(What this task involves)
Where does the string "dimensions" occur in the records below? Copy every line that holds it.

Saved data entries:
= = = =
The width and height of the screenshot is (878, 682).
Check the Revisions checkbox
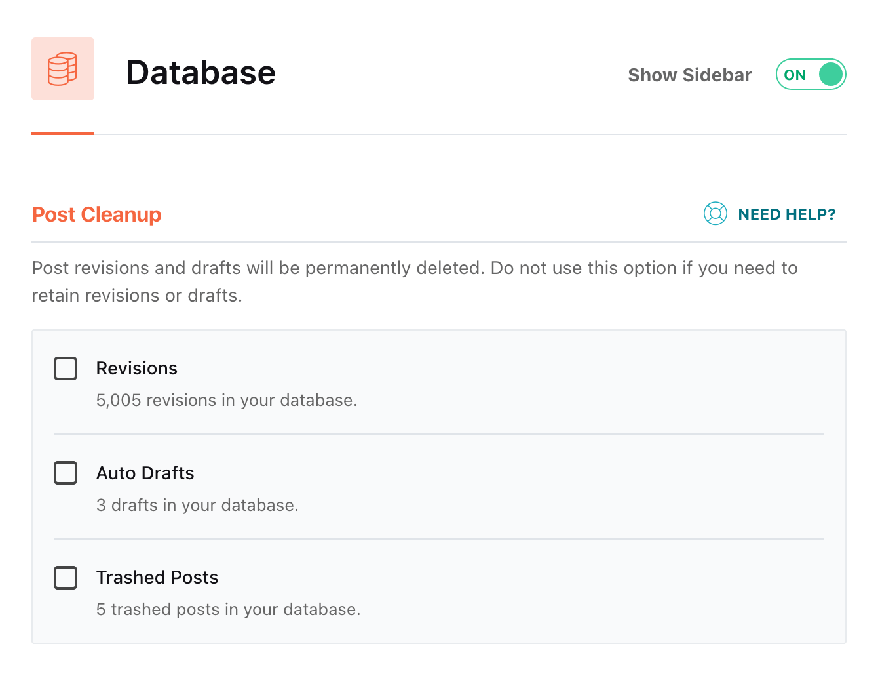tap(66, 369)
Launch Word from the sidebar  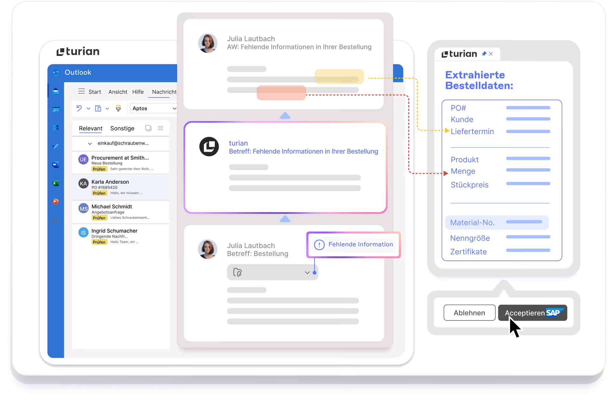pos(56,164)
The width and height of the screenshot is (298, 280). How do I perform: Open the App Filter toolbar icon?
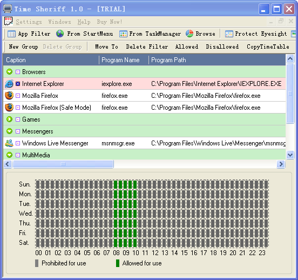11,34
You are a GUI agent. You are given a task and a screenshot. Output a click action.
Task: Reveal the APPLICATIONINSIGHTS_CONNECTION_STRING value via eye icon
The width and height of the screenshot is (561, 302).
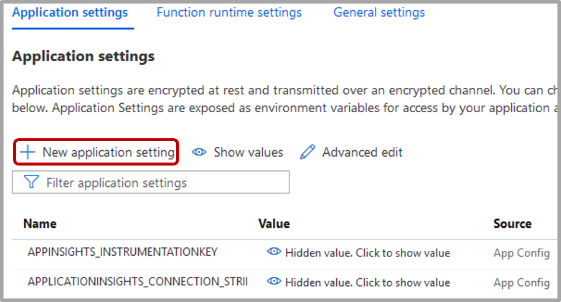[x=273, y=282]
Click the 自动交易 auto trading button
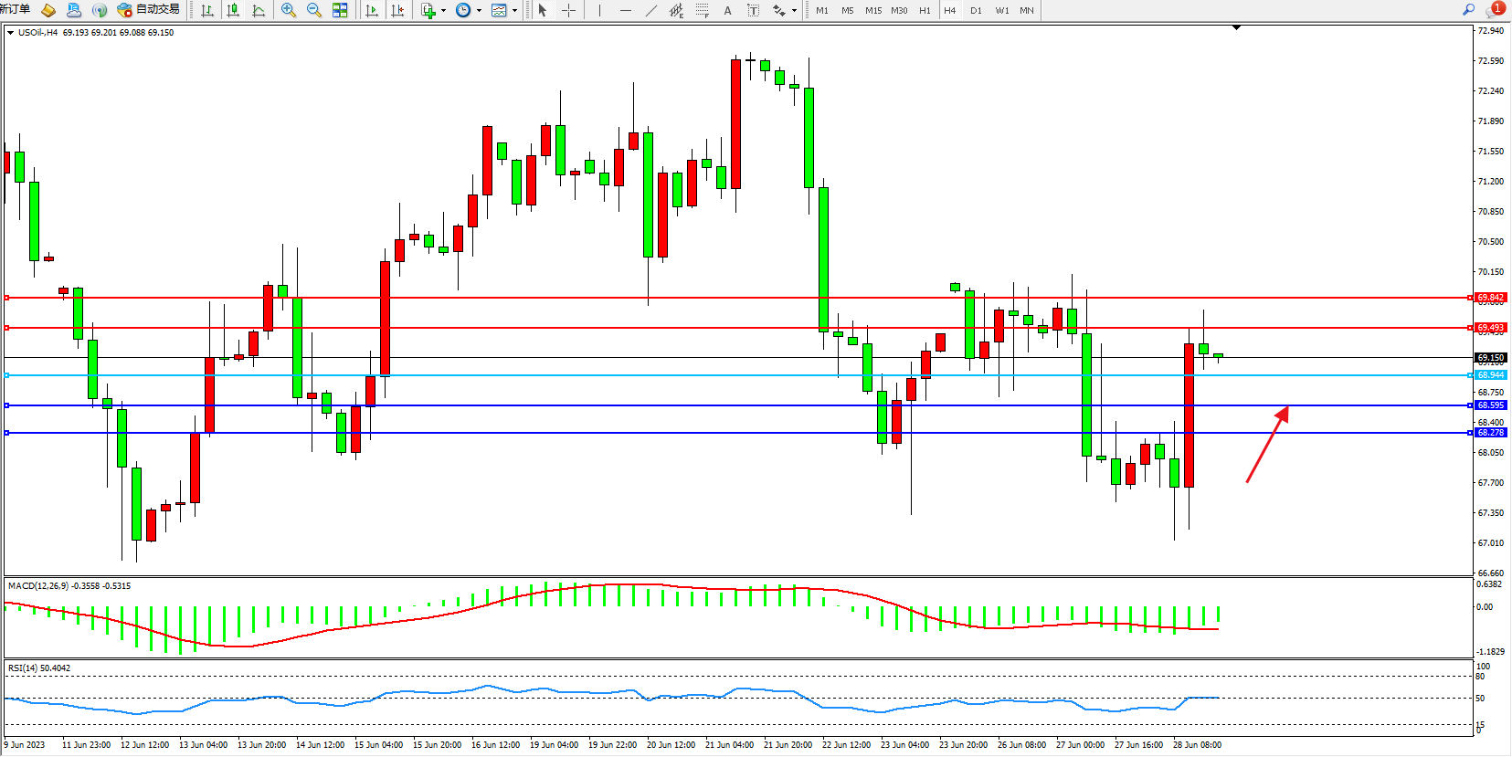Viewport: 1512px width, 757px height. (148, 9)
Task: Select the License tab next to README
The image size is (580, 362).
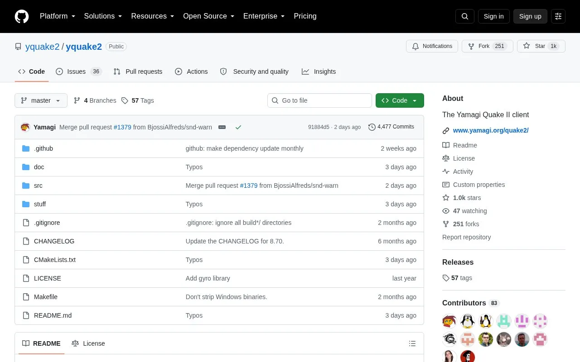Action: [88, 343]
= = = =
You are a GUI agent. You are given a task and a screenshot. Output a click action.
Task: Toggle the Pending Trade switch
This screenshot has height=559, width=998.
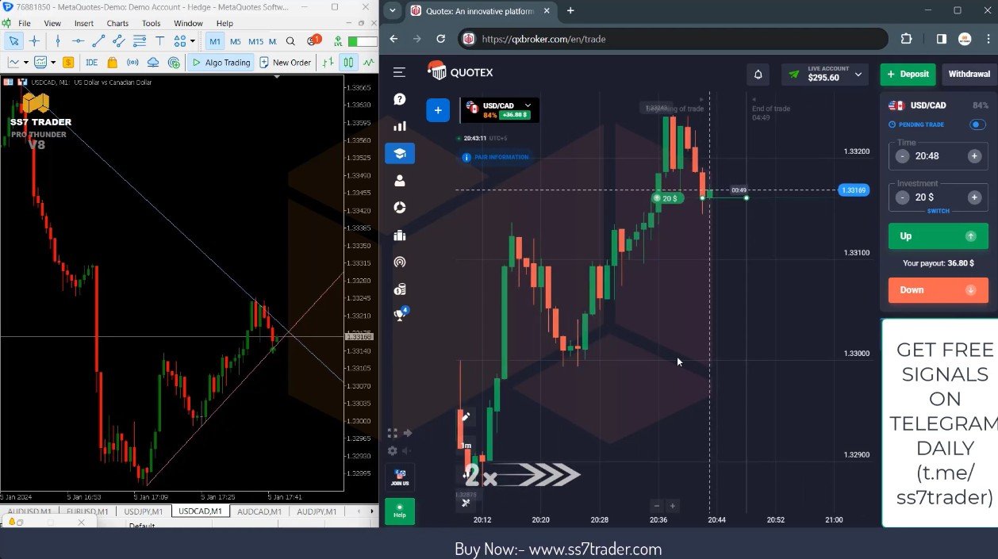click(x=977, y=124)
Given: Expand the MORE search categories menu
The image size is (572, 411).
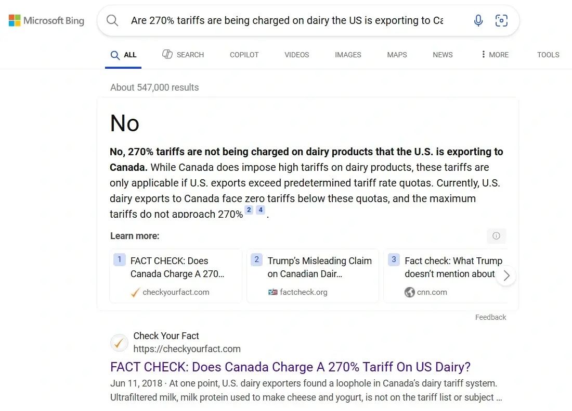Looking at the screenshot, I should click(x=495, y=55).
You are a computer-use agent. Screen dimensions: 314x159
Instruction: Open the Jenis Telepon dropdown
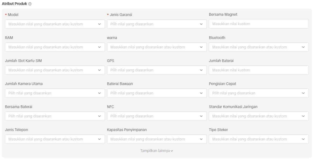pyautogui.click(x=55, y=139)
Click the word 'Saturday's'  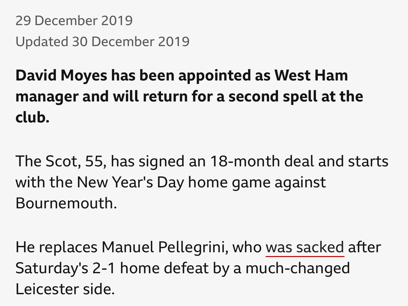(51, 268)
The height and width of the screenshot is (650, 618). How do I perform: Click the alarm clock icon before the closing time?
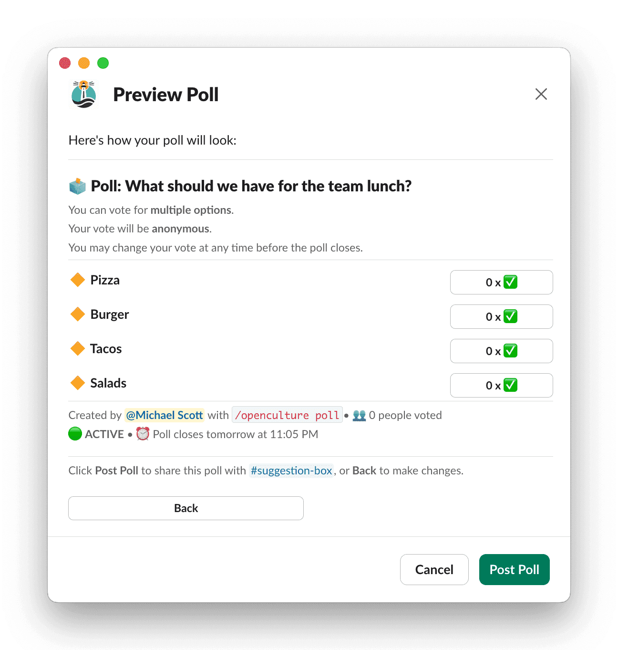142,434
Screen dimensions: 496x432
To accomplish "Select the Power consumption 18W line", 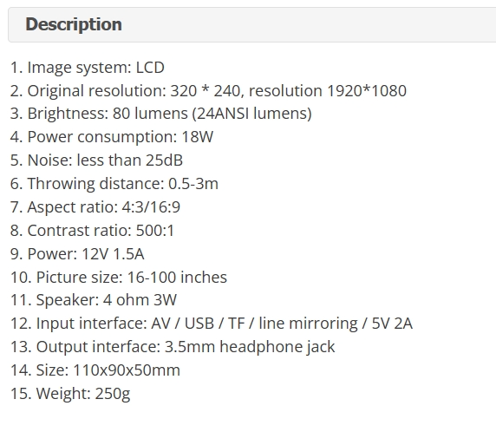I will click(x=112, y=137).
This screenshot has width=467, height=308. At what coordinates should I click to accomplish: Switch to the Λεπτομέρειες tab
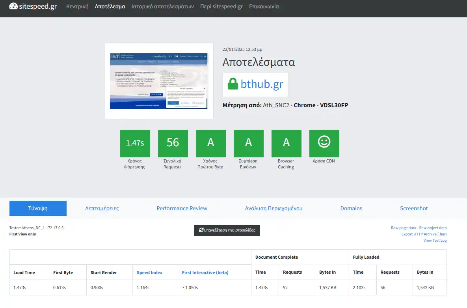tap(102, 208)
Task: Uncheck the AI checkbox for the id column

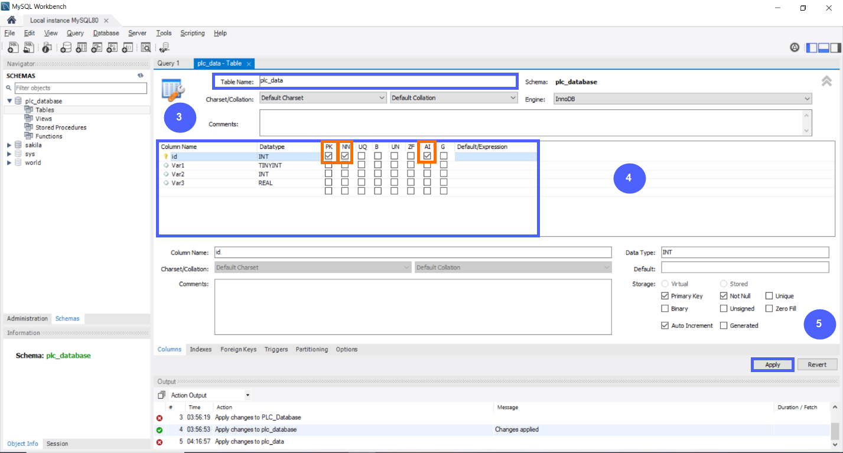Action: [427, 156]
= = = =
(Exercise result)
You are a computer-use agent. Screen dimensions: 314x159
Screen dimensions: 496x432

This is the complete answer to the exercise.